Among the many trends the pandemic accelerated, one of the least noted has been the increase in so-called cashless toll roads—highways where electronic fee-collection systems have replaced human toll collectors. Now, as traffic returns to pre-pandemic levels, another trend is plaguing these new systems: fare evasion. Around the country, turnpike authorities and bridge and tunnel operators are logging hundreds of millions of dollars in losses as scofflaws find increasingly inventive ways to outfox the systems. Though advocates say that the losses represent a small portion of total revenues, some officials are contemplating raising tolls to account for the shortfalls—in the process costing those who play by the rules more. While drivers love the convenience of breezing along on a highway without toll booths, it’s becoming clear that many highway authorities didn’t have a good plan or the right technology in place to go completely toll-less.
A recent report by the New York State Comptroller’s Office sums up the problem. Since switching to a toll-less collection process in late 2020, the New York State Thruway Authority has racked up $276.3 million in unpaid tolls. The nature of these systems helps explain that staggering number. In the early 1990s, New York began installing sensors to allow drivers with a transponder to pay tolls electronically, but not everyone has joined the system. To dun those without these devices, New York has installed overhead cameras to record the licenses plates of other drivers, who then get billed by mail. The nearly 200 other highways, bridges, and tunnels that have gone cashless around the country generally use the same method. The system has gaps, though. Out-of-state drivers, for instance, are often beyond the reach of these systems and simply ignore the bills they receive. More worrisome is the fact that, as cashless tolling has spread, so has the use of fake licenses plates or plate holders that block cameras from recording the license number. So common are these plate holders that New York City asked Amazon to stop selling them.
Pennsylvania accelerated its plans to go cashless on major toll roads during the pandemic, laying off 500 unionized toll collectors. In its first two years of cashless roads, the state lost more than $250 million to fare beating and inefficient collection systems. In Rhode Island, where some bridges have gone cash-free, a single bridge spanning Narragansett Bay loses some $250,000 a year to toll evaders, according to recent press reports. Alarmingly, many thruway and tunnel authorities don’t have a good handle on just how much they are losing to fraud. And while advocates claimed that cashless roads would be cheaper to run than a manned system with toll collectors, the savings haven’t materialized in some places.
Some highway authorities point out that the losses represent a small portion of revenues. New York Thruway officials, responding to the comptroller’s report, said that they collected some $3.7 billion in tolls during the period that evaders cost them $276.3 million. In Pennsylvania, the highway authority head said that the state took in $1.2 billion in tolls in the first year of cashless operations, compared with a loss of $104 million from evaders.

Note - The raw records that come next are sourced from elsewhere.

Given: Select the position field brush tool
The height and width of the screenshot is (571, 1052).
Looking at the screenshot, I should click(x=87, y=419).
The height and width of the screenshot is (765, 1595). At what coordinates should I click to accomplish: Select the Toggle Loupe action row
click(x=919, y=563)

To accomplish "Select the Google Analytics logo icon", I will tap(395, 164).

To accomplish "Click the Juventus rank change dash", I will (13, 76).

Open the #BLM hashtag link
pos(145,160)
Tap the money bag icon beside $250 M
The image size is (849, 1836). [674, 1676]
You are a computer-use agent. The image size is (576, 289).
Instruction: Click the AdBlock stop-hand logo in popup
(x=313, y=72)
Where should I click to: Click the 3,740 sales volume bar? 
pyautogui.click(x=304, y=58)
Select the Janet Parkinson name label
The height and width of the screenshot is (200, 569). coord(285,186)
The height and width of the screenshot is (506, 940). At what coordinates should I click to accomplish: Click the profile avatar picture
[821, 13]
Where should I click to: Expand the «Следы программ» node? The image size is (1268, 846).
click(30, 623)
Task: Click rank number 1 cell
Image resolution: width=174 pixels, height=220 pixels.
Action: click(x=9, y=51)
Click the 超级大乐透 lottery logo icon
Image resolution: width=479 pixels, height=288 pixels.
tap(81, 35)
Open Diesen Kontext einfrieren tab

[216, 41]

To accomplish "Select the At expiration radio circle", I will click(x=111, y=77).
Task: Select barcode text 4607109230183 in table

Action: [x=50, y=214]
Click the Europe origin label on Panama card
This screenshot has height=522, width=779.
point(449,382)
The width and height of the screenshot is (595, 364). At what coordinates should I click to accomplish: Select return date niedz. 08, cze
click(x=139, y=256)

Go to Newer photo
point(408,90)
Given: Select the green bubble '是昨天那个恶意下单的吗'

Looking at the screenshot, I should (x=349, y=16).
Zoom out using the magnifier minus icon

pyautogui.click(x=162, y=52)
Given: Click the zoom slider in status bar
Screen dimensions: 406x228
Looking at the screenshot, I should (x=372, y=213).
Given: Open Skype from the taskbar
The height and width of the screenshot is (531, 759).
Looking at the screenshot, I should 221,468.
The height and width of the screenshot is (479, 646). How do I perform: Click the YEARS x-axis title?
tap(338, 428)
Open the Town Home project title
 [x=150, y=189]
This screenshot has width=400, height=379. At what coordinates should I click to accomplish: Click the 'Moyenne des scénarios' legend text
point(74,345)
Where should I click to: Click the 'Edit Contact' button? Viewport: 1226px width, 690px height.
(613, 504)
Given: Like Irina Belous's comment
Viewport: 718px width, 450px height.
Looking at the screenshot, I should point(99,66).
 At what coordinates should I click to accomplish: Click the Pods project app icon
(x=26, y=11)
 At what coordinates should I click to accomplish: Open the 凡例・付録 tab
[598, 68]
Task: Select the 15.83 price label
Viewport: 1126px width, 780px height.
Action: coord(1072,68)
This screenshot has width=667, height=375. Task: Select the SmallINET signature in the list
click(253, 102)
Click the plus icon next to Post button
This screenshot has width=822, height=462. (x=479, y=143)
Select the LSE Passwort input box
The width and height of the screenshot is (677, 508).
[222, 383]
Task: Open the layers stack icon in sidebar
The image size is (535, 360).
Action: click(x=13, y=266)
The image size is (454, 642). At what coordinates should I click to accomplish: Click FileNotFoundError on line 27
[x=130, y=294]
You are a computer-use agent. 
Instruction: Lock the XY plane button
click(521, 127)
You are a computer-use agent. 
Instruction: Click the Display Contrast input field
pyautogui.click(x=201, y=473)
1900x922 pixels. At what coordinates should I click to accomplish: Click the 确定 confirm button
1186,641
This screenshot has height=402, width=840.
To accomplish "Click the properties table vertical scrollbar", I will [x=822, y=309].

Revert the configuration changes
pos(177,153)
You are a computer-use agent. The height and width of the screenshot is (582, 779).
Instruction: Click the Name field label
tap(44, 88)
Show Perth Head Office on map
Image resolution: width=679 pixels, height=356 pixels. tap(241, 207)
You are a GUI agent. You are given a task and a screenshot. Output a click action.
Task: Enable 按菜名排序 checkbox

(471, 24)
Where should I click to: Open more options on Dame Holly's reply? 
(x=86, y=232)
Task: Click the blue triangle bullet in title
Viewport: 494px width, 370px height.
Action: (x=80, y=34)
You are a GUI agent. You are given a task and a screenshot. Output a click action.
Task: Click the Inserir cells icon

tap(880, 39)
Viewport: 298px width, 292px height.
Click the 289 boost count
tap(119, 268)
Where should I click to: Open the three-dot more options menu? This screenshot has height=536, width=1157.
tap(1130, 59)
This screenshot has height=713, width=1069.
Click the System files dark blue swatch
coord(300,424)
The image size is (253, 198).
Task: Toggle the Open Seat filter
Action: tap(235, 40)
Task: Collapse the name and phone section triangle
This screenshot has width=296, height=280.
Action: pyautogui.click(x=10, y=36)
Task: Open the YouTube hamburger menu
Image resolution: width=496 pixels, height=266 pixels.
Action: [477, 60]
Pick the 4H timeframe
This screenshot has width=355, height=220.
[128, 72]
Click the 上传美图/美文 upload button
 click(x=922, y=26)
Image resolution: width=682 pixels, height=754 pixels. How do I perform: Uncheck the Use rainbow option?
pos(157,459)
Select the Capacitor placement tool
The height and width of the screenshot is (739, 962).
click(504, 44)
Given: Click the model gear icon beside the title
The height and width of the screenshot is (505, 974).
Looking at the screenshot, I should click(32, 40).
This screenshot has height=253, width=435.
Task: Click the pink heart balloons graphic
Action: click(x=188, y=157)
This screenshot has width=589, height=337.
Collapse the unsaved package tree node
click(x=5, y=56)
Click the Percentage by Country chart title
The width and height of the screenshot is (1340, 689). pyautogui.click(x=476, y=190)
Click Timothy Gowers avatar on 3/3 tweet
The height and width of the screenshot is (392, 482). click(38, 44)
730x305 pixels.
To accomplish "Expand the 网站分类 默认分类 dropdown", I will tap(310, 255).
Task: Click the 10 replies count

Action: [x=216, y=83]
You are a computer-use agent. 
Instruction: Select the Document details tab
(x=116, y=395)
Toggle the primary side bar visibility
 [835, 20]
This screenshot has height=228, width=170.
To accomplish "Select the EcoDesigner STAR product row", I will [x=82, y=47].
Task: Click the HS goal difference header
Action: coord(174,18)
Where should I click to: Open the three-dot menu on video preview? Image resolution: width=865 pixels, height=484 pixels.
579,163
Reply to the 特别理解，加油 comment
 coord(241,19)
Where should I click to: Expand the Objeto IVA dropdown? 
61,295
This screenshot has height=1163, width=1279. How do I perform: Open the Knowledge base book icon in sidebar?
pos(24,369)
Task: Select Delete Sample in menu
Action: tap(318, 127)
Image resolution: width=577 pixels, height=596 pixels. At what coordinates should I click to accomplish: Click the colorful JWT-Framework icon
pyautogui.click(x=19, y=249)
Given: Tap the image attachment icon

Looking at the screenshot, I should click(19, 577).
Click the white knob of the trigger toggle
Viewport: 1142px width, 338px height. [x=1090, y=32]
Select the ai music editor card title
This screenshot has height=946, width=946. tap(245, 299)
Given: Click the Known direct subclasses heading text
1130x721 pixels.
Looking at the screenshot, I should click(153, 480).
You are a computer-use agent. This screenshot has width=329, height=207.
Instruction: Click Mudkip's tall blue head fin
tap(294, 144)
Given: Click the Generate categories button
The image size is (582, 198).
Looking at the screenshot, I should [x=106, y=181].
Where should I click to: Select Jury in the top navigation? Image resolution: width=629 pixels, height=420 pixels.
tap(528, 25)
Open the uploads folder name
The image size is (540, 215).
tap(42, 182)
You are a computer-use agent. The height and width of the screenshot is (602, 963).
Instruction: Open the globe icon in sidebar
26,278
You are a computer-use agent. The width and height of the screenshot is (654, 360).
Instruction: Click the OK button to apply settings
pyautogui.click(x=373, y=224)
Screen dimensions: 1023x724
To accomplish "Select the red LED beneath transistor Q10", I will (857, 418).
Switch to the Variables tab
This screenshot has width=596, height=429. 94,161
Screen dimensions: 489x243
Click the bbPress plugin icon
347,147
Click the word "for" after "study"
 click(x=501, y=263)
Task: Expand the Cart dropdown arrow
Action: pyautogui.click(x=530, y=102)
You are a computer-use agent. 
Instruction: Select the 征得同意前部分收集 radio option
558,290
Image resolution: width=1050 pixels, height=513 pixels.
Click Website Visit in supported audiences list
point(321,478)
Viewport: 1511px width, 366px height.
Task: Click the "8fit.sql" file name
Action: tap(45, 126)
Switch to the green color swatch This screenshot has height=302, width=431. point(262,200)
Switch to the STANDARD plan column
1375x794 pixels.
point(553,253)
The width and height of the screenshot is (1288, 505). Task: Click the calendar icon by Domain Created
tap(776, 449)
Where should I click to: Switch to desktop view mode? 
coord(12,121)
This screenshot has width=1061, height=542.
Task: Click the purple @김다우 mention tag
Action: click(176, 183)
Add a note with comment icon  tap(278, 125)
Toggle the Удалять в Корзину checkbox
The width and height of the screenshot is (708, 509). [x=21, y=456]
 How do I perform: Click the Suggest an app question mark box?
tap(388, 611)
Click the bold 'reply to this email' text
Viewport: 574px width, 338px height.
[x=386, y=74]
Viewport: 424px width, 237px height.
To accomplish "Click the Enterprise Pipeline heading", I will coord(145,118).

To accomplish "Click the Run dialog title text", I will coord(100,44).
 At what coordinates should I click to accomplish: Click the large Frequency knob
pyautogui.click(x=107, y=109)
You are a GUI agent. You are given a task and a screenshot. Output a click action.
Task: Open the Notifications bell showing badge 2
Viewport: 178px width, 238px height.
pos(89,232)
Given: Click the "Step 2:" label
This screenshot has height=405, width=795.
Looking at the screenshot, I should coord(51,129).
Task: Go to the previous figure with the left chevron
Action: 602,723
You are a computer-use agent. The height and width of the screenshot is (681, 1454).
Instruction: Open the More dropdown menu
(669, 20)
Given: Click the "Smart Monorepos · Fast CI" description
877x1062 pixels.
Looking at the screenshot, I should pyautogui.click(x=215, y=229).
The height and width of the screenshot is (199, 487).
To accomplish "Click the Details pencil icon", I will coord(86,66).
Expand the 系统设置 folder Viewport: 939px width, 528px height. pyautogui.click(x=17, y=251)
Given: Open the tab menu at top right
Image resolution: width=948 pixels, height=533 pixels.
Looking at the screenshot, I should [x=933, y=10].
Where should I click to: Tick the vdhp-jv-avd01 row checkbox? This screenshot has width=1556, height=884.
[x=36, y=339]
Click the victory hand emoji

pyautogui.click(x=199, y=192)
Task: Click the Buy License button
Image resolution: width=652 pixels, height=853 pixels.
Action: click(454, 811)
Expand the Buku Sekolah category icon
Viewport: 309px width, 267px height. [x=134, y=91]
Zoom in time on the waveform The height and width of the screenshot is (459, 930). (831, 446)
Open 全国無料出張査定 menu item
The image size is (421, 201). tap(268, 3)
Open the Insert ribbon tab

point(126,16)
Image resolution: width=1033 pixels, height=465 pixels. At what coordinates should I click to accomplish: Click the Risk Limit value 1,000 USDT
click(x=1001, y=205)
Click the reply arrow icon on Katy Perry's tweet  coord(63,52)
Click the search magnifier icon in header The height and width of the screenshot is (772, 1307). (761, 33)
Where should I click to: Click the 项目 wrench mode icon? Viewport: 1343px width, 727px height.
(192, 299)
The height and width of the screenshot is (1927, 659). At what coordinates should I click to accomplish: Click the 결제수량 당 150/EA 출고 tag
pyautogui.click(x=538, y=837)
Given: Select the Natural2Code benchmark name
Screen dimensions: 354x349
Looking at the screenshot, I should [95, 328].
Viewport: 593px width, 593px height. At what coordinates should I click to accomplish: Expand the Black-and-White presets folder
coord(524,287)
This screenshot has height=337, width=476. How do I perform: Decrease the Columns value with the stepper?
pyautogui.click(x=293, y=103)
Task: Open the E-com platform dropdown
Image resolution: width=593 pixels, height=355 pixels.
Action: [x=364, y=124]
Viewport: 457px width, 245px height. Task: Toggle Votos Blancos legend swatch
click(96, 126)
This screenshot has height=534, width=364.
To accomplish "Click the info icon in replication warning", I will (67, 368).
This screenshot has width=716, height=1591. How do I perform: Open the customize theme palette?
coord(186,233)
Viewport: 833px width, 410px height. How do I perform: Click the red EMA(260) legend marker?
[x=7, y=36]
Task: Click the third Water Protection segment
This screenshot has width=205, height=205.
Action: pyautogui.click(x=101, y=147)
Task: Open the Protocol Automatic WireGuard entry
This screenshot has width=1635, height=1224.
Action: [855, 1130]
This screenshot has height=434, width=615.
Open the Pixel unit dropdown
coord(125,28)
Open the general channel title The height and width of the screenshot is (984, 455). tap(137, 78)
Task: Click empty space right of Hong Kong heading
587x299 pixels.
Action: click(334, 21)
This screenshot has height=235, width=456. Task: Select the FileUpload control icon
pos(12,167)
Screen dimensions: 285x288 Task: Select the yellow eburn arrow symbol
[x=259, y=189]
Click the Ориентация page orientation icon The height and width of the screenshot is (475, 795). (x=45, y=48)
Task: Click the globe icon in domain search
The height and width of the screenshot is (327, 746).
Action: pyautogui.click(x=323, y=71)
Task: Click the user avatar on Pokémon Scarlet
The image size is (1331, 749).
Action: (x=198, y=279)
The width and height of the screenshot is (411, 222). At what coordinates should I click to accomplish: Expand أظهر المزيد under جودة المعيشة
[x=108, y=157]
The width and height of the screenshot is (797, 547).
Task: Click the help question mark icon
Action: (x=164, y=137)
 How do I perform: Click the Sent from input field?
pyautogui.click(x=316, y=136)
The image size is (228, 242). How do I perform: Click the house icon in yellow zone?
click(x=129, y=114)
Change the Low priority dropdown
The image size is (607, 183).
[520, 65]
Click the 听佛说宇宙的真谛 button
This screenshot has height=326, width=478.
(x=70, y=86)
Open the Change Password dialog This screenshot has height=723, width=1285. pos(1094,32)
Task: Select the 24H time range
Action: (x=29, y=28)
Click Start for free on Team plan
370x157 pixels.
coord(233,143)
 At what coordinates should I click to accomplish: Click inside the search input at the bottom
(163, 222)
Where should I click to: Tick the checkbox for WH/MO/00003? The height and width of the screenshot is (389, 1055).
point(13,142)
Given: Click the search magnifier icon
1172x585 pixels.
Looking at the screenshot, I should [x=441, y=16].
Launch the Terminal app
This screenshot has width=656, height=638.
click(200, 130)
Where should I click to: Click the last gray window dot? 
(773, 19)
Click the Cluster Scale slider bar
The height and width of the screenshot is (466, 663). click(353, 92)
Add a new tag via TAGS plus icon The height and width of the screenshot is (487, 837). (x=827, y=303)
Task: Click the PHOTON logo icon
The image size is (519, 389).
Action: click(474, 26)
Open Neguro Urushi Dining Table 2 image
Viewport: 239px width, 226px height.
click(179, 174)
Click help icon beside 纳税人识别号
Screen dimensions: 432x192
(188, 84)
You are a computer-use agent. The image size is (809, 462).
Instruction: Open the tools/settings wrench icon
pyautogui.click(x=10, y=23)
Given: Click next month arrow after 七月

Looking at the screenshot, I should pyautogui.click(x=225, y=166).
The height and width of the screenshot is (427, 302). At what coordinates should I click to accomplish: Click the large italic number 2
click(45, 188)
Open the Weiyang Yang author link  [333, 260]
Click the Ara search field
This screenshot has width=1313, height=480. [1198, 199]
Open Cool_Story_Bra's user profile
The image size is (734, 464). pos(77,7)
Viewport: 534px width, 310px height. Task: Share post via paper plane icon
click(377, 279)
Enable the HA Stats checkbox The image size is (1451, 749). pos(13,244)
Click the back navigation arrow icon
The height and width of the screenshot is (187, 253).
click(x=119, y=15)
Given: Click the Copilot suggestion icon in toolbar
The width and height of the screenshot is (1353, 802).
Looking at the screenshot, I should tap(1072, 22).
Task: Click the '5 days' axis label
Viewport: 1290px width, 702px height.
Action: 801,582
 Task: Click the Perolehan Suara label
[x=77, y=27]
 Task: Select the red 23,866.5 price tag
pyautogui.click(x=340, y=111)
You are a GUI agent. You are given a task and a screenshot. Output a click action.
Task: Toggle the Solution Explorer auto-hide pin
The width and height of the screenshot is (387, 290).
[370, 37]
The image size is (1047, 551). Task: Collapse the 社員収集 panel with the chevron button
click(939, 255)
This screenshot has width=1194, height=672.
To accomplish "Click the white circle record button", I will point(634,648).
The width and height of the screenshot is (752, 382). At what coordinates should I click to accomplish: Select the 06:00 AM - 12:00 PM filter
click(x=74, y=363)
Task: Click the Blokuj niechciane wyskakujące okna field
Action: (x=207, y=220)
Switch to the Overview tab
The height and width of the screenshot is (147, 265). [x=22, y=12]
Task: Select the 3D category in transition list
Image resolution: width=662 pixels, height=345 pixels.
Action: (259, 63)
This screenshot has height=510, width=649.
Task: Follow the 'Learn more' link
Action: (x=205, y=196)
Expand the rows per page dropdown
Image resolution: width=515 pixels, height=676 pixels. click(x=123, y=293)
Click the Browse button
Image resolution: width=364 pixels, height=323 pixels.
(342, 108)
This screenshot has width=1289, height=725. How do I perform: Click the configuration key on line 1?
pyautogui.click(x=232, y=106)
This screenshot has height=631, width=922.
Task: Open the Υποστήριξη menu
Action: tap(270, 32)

Still, other drivers are paying the price for those losses. “We are making up for [the losses] through the rates that we charge to our travelers today,” a spokesman for Pennsylvania’s Turnpike Commission admitted after word of the mounting losses leaked out. New York State Comptroller Thomas DiNapoli, meantime, attributed proposals by the state’s thruway authority to raise tolls at least in part to similar losses, and his report was critical of lackadaisical efforts by the authority to collect its money. Those most likely to pay tolls, such as truck drivers, worry about the cost to their bottom line. “We are not surprised that drivers abuse the system,” the president of the Pennsylvania Motor Truck Association says. “Any additional increase in toll prices to recoup those losses would essentially force those that follow the rules to subsidize those that don’t.”
That’s true in other areas. Shoplifting raises prices for consumers, and insurance fraud raises premiums, for example. But the rise of unpaid tolls also seems due at least in part to highway officials’ cavalier rush into cashless payments despite shortcomings in technology and gaping holes in collection and enforcement. It’s easier to operate that way when you run a government-controlled monopoly and can just hike prices to make up for poor performance and other miscues.
Toll-beating seems like another example of how officials treat the law-abiding like chumps, always available to pay for the consequences of bad government.